Sun Microsystems has announced the preview version of the next major release of its GlassFish application server, which, among other things, provides a preview of Java Platform Enterprise Edition 6.
The new version of GlassFish, GlassFish Enterprise Server version 3 Prelude, is a lightweight Web application server that is based on a modular OSGi (Open Services Gateway Initiative) architecture, said Paul Hinz, director of Java Enterprise System at Sun. Hinz noted that Sun also is providing a preview of features that will be available in the upcoming Java EE 6 release. Java EE 6 is slated for release around the time of JavaOne 2009, which will be in early June, said John Clingan, Group Product Manager, Application Server at Sun.
"The goal after version 2 was to, with version 3, build a modular architecture," Hinz said. "We wanted to build an application container so you could do everything from the Web tier to mission critical" applications, he said. Hinz said the v3 prelude could be used in production.
Sun's GlassFish open-source application server has more than 14 million downloads since its first release in May 2005, more than 225,000 registrations in 2008 and hundreds of production deployments around the globe , Sun officials said. And Hinz said features such as ease of installation and management, modularity and extensibility and enhanced JRuby support enable GlassFish Enterprise Server v3 Prelude empower developers to easily scale their projects from small Web-tier deployments to large-scale mission critical architectures.
"GlassFish is doing surprisingly well. It's picking up some solid reviews from ISVs, and Sun continues to invest in performance and usability," said James Governor, an analyst with RedMonk LLC. "Downloads are certainly nicely on the up tick," he added. "For me it's also a big deal that GlassFish v3 prelude is now clearly on the OSGi train, which improves system modularity and standards-support."
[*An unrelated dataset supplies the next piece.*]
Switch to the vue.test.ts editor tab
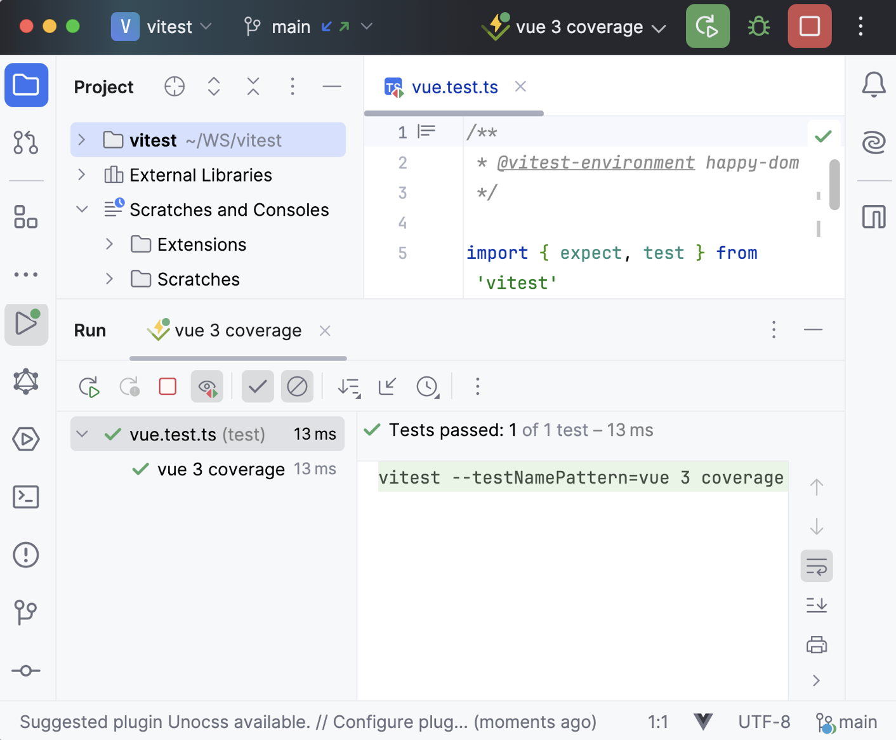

Ari Zilka, chief technology officer at Terracotta, said, "While we have always had respect for GlassFish and they have worked with us since the day we open sourced, every release, we are doing more and more with GlassFish. Why is this? Users are telling us that GlassFish is especially easy to manage. It is winning bake-offs, especially against very expensive offerings from Oracle and IBM. One customer in online gaming said that GlassFish is superior to WebLogic, promptly demanded production support for Terracotta underneath GlassFish 2 and now 3, all the way into production. They have not looked back."
Moreover, Zilka added:
"In a market where SpringSource and Terracotta are working together to keep things simpler and save people money, GlassFish's ability to provide a free Java EE-compliant container (as opposed to Java SE) is very important. From our angle, GlassFish's traction in the market will continue to grow and take other containers' market share because existing Java apps are all in the process of retooling onto a lower cost platform."